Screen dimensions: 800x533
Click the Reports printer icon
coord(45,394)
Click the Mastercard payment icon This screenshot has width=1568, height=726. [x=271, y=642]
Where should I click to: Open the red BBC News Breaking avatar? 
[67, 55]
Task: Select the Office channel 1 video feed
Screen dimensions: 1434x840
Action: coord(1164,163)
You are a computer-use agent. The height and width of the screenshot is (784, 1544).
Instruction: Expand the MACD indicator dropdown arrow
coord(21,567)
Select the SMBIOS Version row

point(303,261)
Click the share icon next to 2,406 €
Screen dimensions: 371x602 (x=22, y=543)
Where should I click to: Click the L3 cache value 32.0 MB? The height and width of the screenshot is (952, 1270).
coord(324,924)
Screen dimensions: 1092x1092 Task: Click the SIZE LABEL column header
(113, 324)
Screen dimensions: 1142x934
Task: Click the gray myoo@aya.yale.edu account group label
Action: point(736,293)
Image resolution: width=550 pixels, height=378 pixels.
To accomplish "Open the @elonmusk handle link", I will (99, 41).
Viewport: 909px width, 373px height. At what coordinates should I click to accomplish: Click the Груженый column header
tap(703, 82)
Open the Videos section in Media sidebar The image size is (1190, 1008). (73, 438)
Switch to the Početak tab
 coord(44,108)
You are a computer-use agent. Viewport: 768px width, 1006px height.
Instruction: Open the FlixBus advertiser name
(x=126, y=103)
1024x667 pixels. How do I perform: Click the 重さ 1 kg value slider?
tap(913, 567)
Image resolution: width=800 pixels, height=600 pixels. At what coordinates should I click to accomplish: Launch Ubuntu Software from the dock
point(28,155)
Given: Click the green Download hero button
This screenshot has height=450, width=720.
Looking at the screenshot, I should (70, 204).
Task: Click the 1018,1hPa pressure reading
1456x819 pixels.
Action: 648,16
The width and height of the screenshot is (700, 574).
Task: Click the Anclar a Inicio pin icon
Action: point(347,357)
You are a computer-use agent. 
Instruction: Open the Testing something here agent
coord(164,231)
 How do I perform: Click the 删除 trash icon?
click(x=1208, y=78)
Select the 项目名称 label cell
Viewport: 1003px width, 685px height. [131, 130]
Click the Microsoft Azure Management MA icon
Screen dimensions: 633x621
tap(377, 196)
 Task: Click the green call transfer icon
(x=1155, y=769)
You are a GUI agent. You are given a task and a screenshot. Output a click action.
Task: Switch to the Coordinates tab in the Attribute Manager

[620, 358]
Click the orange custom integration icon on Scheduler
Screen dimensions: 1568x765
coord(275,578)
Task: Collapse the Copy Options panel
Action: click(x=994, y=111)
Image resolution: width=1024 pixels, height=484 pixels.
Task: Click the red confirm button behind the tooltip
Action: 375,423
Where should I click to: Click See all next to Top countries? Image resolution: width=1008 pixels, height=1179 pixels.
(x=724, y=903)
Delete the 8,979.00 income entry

# # #

§ **Exercise requirements**
Render every line from the beginning of the entries up to and including the line containing "coord(44,108)" as a Markdown table with the columns Row and Line. Number each row and omit blank lines.

§ **Written response**
| Row | Line |
|---|---|
| 1 | Screen dimensions: 800x533 |
| 2 | Click the Reports printer icon |
| 3 | coord(45,394) |
| 4 | Click the Mastercard payment icon This screenshot has width=1568, height=726. [x=271, y=642] |
| 5 | Where should I click to: Open the red BBC News Breaking avatar?  |
| 6 | [67, 55] |
| 7 | Task: Select the Office channel 1 video feed |
| 8 | Screen dimensions: 1434x840 |
| 9 | Action: coord(1164,163) |
| 10 | You are a computer-use agent. The height and width of the screenshot is (784, 1544). |
| 11 | Instruction: Expand the MACD indicator dropdown arrow |
| 12 | coord(21,567) |
| 13 | Select the SMBIOS Version row |
| 14 | point(303,261) |
| 15 | Click the share icon next to 2,406 € |
| 16 | Screen dimensions: 371x602 (x=22, y=543) |
| 17 | Where should I click to: Click the L3 cache value 32.0 MB? The height and width of the screenshot is (952, 1270). |
| 18 | coord(324,924) |
| 19 | Screen dimensions: 1092x1092 Task: Click the SIZE LABEL column header |
| 20 | (113, 324) |
| 21 | Screen dimensions: 1142x934 |
| 22 | Task: Click the gray myoo@aya.yale.edu account group label |
| 23 | Action: point(736,293) |
| 24 | Image resolution: width=550 pixels, height=378 pixels. |
| 25 | To accomplish "Open the @elonmusk handle link", I will (99, 41). |
| 26 | Viewport: 909px width, 373px height. At what coordinates should I click to accomplish: Click the Груженый column header |
| 27 | tap(703, 82) |
| 28 | Open the Videos section in Media sidebar The image size is (1190, 1008). (73, 438) |
| 29 | Switch to the Početak tab |
| 30 |  coord(44,108) |